Copy the rows verbatim, starting at the line that contains "Select the vjghhjbkn" and ending at the final line of the rows.

________________________

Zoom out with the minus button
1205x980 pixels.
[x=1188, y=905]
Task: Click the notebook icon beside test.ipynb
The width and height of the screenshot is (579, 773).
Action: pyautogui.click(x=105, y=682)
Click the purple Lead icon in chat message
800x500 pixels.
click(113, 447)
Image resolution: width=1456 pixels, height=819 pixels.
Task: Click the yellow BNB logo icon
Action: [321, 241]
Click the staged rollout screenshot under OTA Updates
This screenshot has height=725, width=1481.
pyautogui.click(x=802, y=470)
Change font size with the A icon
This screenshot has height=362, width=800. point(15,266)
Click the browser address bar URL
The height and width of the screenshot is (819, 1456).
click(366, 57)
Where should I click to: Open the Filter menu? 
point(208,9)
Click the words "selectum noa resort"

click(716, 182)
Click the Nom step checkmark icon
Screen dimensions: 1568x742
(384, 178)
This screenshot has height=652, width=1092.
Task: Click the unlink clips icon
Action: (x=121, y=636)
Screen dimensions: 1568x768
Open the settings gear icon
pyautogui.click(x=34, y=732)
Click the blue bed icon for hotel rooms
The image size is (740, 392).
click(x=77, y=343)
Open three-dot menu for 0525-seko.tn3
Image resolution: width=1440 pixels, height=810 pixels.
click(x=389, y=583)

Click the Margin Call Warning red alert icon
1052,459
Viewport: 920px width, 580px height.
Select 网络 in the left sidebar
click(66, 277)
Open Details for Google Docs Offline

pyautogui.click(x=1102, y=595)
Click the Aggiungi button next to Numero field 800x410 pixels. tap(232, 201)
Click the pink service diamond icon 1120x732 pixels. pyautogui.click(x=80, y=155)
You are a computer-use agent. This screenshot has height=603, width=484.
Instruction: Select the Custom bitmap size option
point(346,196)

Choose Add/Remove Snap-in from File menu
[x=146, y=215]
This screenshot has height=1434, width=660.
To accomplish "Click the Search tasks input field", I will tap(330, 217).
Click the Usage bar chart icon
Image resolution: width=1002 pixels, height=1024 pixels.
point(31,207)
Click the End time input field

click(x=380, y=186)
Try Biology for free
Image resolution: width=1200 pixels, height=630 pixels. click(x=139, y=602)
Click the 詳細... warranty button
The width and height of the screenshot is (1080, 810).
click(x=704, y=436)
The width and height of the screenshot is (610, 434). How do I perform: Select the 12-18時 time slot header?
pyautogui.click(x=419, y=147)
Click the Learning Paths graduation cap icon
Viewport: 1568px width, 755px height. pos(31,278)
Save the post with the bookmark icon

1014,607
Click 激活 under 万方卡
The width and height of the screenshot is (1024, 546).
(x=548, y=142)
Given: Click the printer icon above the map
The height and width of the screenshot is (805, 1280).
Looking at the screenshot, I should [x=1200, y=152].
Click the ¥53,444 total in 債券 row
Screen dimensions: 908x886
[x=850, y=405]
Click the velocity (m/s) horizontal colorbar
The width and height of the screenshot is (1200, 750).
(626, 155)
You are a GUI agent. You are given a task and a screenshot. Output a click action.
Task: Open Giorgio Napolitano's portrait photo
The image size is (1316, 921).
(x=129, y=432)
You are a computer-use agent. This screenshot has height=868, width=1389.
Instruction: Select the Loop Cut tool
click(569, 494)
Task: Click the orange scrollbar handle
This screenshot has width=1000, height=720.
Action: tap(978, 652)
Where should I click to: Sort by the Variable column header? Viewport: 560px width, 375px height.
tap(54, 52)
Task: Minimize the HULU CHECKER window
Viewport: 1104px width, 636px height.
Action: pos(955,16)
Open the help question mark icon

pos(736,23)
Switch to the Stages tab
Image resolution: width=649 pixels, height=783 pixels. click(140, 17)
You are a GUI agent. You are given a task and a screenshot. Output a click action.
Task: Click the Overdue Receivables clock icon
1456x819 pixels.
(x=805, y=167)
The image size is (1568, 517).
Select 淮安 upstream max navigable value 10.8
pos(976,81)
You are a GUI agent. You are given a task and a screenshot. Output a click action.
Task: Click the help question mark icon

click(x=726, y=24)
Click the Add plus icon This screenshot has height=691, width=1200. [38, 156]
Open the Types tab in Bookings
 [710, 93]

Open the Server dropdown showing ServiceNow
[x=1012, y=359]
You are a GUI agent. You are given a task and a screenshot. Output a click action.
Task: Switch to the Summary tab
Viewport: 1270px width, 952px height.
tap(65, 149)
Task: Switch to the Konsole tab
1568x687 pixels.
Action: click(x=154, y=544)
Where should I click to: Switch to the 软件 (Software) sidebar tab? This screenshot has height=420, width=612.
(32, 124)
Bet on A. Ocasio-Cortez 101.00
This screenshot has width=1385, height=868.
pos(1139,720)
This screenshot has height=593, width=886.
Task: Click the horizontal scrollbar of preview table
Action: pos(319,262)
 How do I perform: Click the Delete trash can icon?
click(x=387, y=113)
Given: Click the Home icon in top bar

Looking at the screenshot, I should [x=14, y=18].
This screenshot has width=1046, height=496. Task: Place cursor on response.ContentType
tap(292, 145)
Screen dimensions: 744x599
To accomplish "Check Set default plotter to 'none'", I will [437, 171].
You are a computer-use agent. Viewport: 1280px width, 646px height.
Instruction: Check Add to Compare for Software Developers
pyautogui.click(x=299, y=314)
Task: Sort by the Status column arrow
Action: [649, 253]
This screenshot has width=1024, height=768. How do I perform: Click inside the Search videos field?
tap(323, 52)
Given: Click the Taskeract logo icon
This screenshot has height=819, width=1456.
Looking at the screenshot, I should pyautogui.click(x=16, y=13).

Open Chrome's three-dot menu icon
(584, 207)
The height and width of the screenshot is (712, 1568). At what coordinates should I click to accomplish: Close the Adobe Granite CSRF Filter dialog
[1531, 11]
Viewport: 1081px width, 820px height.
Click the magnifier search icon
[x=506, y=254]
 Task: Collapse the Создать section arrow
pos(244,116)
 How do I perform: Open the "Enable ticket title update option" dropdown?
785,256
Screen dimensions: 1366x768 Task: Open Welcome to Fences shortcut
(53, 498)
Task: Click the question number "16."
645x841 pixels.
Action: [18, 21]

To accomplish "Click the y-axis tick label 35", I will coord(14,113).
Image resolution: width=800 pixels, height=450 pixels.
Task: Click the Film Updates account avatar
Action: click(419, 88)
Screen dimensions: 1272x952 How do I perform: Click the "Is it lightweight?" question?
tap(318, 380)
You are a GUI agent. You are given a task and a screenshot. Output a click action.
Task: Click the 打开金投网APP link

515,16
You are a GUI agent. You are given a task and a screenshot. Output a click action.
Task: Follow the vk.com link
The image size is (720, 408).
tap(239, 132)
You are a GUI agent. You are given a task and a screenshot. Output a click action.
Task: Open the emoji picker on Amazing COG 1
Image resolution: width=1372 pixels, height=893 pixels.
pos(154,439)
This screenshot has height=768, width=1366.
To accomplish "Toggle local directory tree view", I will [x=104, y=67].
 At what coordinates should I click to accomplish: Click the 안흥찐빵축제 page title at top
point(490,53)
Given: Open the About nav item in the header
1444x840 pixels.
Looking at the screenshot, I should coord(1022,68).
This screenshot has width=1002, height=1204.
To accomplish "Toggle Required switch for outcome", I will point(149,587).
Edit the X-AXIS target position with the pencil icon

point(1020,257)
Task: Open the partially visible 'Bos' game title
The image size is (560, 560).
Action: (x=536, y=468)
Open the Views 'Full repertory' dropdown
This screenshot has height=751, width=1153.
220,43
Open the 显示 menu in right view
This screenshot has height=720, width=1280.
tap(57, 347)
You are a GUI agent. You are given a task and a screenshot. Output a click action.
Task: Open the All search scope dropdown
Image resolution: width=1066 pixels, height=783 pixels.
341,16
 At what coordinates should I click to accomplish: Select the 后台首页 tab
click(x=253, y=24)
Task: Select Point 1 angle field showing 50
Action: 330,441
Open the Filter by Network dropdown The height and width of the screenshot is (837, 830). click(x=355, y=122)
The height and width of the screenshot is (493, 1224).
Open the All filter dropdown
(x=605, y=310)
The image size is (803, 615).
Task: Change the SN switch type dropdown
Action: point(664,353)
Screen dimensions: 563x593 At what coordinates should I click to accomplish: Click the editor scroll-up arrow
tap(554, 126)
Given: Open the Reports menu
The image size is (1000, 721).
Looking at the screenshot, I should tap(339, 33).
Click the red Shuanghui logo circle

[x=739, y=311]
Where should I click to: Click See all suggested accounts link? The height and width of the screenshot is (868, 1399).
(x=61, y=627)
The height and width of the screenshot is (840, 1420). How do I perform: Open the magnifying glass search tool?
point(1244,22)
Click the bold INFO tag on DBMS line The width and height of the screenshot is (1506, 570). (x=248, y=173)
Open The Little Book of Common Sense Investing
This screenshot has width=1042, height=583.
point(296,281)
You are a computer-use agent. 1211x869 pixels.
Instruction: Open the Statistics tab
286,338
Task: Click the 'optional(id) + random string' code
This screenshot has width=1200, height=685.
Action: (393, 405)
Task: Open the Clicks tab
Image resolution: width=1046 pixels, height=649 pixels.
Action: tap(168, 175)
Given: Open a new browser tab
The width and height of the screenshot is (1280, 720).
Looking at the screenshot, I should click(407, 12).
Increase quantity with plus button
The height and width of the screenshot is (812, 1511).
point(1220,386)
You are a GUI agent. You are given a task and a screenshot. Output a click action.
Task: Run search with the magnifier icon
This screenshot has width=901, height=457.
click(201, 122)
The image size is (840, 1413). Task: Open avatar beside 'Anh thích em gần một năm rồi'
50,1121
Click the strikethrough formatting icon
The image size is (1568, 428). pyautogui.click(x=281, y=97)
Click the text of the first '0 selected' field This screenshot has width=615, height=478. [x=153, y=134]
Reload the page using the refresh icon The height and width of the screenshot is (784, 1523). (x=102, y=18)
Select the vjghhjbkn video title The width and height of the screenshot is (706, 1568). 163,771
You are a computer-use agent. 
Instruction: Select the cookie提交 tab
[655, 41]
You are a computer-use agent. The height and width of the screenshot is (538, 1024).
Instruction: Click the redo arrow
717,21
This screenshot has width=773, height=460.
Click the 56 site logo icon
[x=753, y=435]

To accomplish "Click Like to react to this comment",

________________________

## RESULT OF THE EXERCISE
Select the vjghhjbkn video title The width and height of the screenshot is (706, 1568). 163,771
You are a computer-use agent. 
Instruction: Select the cookie提交 tab
[655, 41]
You are a computer-use agent. The height and width of the screenshot is (538, 1024).
Instruction: Click the redo arrow
717,21
This screenshot has width=773, height=460.
Click the 56 site logo icon
[x=753, y=435]

To accomplish "Click Like to react to this comment",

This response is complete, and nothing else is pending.